## HOW TO COMPLETE THIS TASK
Take the records below and set them down exactly, so that every line matches the original.
□ □ □ □ □ □ □
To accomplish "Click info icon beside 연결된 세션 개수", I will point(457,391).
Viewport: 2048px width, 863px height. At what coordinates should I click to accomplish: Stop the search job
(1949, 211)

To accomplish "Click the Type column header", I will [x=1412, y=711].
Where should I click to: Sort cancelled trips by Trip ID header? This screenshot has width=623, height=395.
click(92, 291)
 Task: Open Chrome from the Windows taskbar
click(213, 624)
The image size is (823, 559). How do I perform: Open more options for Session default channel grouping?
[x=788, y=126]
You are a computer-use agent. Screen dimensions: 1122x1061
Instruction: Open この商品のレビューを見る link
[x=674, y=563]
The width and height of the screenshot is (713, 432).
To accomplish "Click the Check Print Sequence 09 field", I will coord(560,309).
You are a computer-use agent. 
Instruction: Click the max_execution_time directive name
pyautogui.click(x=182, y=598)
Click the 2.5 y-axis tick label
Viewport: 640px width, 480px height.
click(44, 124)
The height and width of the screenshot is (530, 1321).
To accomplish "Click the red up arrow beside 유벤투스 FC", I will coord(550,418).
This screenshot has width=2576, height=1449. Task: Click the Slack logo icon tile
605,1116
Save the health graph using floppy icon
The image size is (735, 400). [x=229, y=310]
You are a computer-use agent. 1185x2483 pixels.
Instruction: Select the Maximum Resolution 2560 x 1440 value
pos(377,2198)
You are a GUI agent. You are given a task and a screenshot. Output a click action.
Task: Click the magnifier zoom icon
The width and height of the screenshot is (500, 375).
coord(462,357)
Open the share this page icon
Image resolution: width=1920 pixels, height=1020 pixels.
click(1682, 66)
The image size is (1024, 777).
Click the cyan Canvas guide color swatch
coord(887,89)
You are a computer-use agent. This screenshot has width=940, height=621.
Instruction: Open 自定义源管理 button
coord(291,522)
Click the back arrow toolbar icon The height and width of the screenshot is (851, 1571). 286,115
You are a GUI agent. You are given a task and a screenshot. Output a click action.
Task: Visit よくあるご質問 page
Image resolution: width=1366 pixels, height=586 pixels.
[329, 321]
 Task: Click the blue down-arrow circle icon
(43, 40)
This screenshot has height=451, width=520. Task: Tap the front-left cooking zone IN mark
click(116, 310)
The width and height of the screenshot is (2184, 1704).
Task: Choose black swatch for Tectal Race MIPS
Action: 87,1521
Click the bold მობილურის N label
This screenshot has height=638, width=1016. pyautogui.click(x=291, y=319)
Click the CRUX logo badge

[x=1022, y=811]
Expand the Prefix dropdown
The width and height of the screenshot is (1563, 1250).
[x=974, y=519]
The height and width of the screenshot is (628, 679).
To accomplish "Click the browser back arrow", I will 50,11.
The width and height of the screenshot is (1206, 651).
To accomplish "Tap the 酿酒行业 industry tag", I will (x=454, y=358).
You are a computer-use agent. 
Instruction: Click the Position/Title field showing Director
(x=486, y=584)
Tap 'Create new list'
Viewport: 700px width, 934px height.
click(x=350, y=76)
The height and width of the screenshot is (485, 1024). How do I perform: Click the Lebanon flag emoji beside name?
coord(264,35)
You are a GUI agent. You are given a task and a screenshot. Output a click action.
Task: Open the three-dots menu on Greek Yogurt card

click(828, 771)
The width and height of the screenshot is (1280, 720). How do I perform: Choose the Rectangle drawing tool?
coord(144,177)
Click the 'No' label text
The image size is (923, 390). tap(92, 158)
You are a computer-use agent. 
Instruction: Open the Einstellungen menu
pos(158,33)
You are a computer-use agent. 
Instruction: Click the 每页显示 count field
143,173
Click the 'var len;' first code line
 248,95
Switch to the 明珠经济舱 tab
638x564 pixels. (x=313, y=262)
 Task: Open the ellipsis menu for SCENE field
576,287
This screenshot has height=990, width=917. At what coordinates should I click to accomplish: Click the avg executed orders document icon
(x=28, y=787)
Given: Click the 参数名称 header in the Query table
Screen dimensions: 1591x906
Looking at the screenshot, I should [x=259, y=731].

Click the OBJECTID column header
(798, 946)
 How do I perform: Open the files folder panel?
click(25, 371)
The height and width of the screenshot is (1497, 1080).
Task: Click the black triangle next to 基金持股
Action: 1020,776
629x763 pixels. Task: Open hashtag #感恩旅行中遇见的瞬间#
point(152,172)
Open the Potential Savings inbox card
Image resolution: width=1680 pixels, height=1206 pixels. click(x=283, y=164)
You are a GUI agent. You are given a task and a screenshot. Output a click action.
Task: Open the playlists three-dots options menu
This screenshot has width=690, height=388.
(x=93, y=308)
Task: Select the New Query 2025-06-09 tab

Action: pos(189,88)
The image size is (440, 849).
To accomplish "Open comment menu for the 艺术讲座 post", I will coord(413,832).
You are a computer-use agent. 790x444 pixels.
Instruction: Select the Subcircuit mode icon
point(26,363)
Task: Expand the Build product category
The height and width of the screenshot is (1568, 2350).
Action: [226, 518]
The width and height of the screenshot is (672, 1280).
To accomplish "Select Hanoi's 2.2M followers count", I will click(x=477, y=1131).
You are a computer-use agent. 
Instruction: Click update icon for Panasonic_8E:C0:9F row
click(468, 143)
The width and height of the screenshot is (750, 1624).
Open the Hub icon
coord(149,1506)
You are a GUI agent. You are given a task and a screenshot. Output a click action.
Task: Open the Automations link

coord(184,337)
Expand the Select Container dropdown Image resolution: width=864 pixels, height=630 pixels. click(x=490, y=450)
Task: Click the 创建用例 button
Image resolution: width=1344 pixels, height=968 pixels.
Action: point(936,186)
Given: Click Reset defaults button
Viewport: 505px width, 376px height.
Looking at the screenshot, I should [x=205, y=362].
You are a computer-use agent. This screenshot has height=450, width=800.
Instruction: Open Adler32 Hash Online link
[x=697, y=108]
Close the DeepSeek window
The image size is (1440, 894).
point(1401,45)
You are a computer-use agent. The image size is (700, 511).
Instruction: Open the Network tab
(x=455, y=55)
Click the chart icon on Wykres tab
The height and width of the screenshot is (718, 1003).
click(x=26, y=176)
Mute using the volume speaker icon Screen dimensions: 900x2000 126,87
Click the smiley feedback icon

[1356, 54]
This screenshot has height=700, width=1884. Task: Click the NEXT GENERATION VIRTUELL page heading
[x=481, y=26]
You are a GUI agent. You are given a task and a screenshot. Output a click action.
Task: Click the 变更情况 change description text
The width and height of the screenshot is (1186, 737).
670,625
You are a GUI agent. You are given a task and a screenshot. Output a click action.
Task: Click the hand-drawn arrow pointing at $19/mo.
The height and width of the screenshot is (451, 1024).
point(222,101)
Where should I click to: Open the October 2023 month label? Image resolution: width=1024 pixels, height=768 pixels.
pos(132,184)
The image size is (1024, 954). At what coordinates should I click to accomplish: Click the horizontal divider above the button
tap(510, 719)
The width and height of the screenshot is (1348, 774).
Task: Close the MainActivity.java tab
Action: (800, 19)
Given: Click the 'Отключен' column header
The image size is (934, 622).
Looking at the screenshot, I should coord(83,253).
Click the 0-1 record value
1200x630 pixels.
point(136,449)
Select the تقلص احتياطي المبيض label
□ □ □ □ □ □ □
## YOUR SOLUTION
To accomplish "Click info icon beside 연결된 세션 개수", I will point(457,391).
Viewport: 2048px width, 863px height. At what coordinates should I click to accomplish: Stop the search job
(1949, 211)

To accomplish "Click the Type column header", I will [x=1412, y=711].
Where should I click to: Sort cancelled trips by Trip ID header? This screenshot has width=623, height=395.
click(92, 291)
 Task: Open Chrome from the Windows taskbar
click(213, 624)
The image size is (823, 559). How do I perform: Open more options for Session default channel grouping?
[x=788, y=126]
You are a computer-use agent. Screen dimensions: 1122x1061
Instruction: Open この商品のレビューを見る link
[x=674, y=563]
The width and height of the screenshot is (713, 432).
To accomplish "Click the Check Print Sequence 09 field", I will coord(560,309).
You are a computer-use agent. 
Instruction: Click the max_execution_time directive name
pyautogui.click(x=182, y=598)
Click the 2.5 y-axis tick label
Viewport: 640px width, 480px height.
click(44, 124)
The height and width of the screenshot is (530, 1321).
To accomplish "Click the red up arrow beside 유벤투스 FC", I will coord(550,418).
This screenshot has width=2576, height=1449. Task: Click the Slack logo icon tile
605,1116
Save the health graph using floppy icon
The image size is (735, 400). [x=229, y=310]
You are a computer-use agent. 1185x2483 pixels.
Instruction: Select the Maximum Resolution 2560 x 1440 value
pos(377,2198)
You are a GUI agent. You are given a task and a screenshot. Output a click action.
Task: Click the magnifier zoom icon
The width and height of the screenshot is (500, 375).
coord(462,357)
Open the share this page icon
Image resolution: width=1920 pixels, height=1020 pixels.
click(1682, 66)
The image size is (1024, 777).
Click the cyan Canvas guide color swatch
coord(887,89)
You are a computer-use agent. This screenshot has width=940, height=621.
Instruction: Open 自定义源管理 button
coord(291,522)
Click the back arrow toolbar icon The height and width of the screenshot is (851, 1571). 286,115
You are a GUI agent. You are given a task and a screenshot. Output a click action.
Task: Visit よくあるご質問 page
Image resolution: width=1366 pixels, height=586 pixels.
[329, 321]
 Task: Click the blue down-arrow circle icon
(43, 40)
This screenshot has height=451, width=520. Task: Tap the front-left cooking zone IN mark
click(116, 310)
The width and height of the screenshot is (2184, 1704).
Task: Choose black swatch for Tectal Race MIPS
Action: 87,1521
Click the bold მობილურის N label
This screenshot has height=638, width=1016. pyautogui.click(x=291, y=319)
Click the CRUX logo badge

[x=1022, y=811]
Expand the Prefix dropdown
The width and height of the screenshot is (1563, 1250).
[x=974, y=519]
The height and width of the screenshot is (628, 679).
To accomplish "Click the browser back arrow", I will 50,11.
The width and height of the screenshot is (1206, 651).
To accomplish "Tap the 酿酒行业 industry tag", I will (x=454, y=358).
You are a computer-use agent. 
Instruction: Click the Position/Title field showing Director
(x=486, y=584)
Tap 'Create new list'
Viewport: 700px width, 934px height.
click(x=350, y=76)
The height and width of the screenshot is (485, 1024). How do I perform: Click the Lebanon flag emoji beside name?
coord(264,35)
You are a GUI agent. You are given a task and a screenshot. Output a click action.
Task: Open the three-dots menu on Greek Yogurt card

click(828, 771)
The width and height of the screenshot is (1280, 720). How do I perform: Choose the Rectangle drawing tool?
coord(144,177)
Click the 'No' label text
The image size is (923, 390). tap(92, 158)
You are a computer-use agent. 
Instruction: Open the Einstellungen menu
pos(158,33)
You are a computer-use agent. 
Instruction: Click the 每页显示 count field
143,173
Click the 'var len;' first code line
 248,95
Switch to the 明珠经济舱 tab
638x564 pixels. (x=313, y=262)
 Task: Open the ellipsis menu for SCENE field
576,287
This screenshot has height=990, width=917. At what coordinates should I click to accomplish: Click the avg executed orders document icon
(x=28, y=787)
Given: Click the 参数名称 header in the Query table
Screen dimensions: 1591x906
Looking at the screenshot, I should [x=259, y=731].

Click the OBJECTID column header
(798, 946)
 How do I perform: Open the files folder panel?
click(25, 371)
The height and width of the screenshot is (1497, 1080).
Task: Click the black triangle next to 基金持股
Action: 1020,776
629x763 pixels. Task: Open hashtag #感恩旅行中遇见的瞬间#
point(152,172)
Open the Potential Savings inbox card
Image resolution: width=1680 pixels, height=1206 pixels. click(x=283, y=164)
You are a GUI agent. You are given a task and a screenshot. Output a click action.
Task: Open the playlists three-dots options menu
This screenshot has width=690, height=388.
(x=93, y=308)
Task: Select the New Query 2025-06-09 tab

Action: pos(189,88)
The image size is (440, 849).
To accomplish "Open comment menu for the 艺术讲座 post", I will coord(413,832).
You are a computer-use agent. 790x444 pixels.
Instruction: Select the Subcircuit mode icon
point(26,363)
Task: Expand the Build product category
The height and width of the screenshot is (1568, 2350).
Action: [226, 518]
The width and height of the screenshot is (672, 1280).
To accomplish "Select Hanoi's 2.2M followers count", I will click(x=477, y=1131).
You are a computer-use agent. 
Instruction: Click update icon for Panasonic_8E:C0:9F row
click(468, 143)
The width and height of the screenshot is (750, 1624).
Open the Hub icon
coord(149,1506)
You are a GUI agent. You are given a task and a screenshot. Output a click action.
Task: Open the Automations link

coord(184,337)
Expand the Select Container dropdown Image resolution: width=864 pixels, height=630 pixels. click(x=490, y=450)
Task: Click the 创建用例 button
Image resolution: width=1344 pixels, height=968 pixels.
Action: point(936,186)
Given: Click Reset defaults button
Viewport: 505px width, 376px height.
Looking at the screenshot, I should [x=205, y=362].
You are a computer-use agent. This screenshot has height=450, width=800.
Instruction: Open Adler32 Hash Online link
[x=697, y=108]
Close the DeepSeek window
The image size is (1440, 894).
point(1401,45)
You are a computer-use agent. The image size is (700, 511).
Instruction: Open the Network tab
(x=455, y=55)
Click the chart icon on Wykres tab
The height and width of the screenshot is (718, 1003).
click(x=26, y=176)
Mute using the volume speaker icon Screen dimensions: 900x2000 126,87
Click the smiley feedback icon

[1356, 54]
This screenshot has height=700, width=1884. Task: Click the NEXT GENERATION VIRTUELL page heading
[x=481, y=26]
You are a GUI agent. You are given a task and a screenshot. Output a click action.
Task: Click the 变更情况 change description text
The width and height of the screenshot is (1186, 737).
670,625
You are a GUI agent. You are given a task and a screenshot. Output a click action.
Task: Click the hand-drawn arrow pointing at $19/mo.
The height and width of the screenshot is (451, 1024).
point(222,101)
Where should I click to: Open the October 2023 month label? Image resolution: width=1024 pixels, height=768 pixels.
pos(132,184)
The image size is (1024, 954). At what coordinates should I click to accomplish: Click the horizontal divider above the button
tap(510, 719)
The width and height of the screenshot is (1348, 774).
Task: Close the MainActivity.java tab
Action: (800, 19)
Given: Click the 'Отключен' column header
The image size is (934, 622).
Looking at the screenshot, I should coord(83,253).
Click the 0-1 record value
1200x630 pixels.
point(136,449)
Select the تقلص احتياطي المبيض label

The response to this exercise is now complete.